In support of the passenger hypothesis, our study indicates that smoking is associated with alterations in relative abundance of species in SCC tumors. The number one risk factor for lung cancer is tobacco exposure and is a known factor in chronic lung inflammation. Tobacco and cigarette smoke contain bacterial products (i.e. LPS) that can cause inflammation, impaired barrier function, and potentially alter the microbiome to influence lung carcinogenesis [8, 46, 47]. Additionally, tobacco leaves harbor both mold and potentially pathogenic bacteria that can be transferred in a viable form into the respiratory tract on tobacco flakes inhaled in mainstream smoke [46, 47]. Further, biologically significant quantities of bacteria are microaspirated daily in healthy individuals [48] and thus is possible for these species to accumulate in a pathogen-friendly environment but may not ultimately contribute to tumorigenesis.

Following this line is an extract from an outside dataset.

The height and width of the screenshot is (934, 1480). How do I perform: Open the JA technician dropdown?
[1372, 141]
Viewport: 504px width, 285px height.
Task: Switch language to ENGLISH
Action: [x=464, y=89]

Nevertheless, future studies should address this issue mechanistically.

The strength of our findings includes the large number of individuals sampled in this study, use of two separate sample populations, two sets of control populations, two separate sequencing methodologies (MiSeq and PacBio), and microscopic validation (FISH) of the species in lung tumor tissue. We have also been diligent in assessing the possibility of contaminating taxa being an artifact of sample collection or sample processing by extensive quality control analysis of sequencing, sequencing across two different platforms, and microscopy. Given the low biomass of these samples, however, we were not able to completely eliminate all contaminants and acknowledge that this may skew the results. While we were able to control for antibiotic exposure in the NCI-MD study, we acknowledge a limitation of the validation study is the inability to control for antibiotic exposure in the TCGA dataset and ImA controls, as well as, significant differences in clinical features between the cancer cases and controls, which could be confounders. However, in a recent study of the microbiome of endoscopic gastric biopsies, confirmation of multiple shared bacteria in clinical samples, specifically H. pylori, was demonstrated using the TCGA RNA-seq data with methods similar to those presented in our study [49].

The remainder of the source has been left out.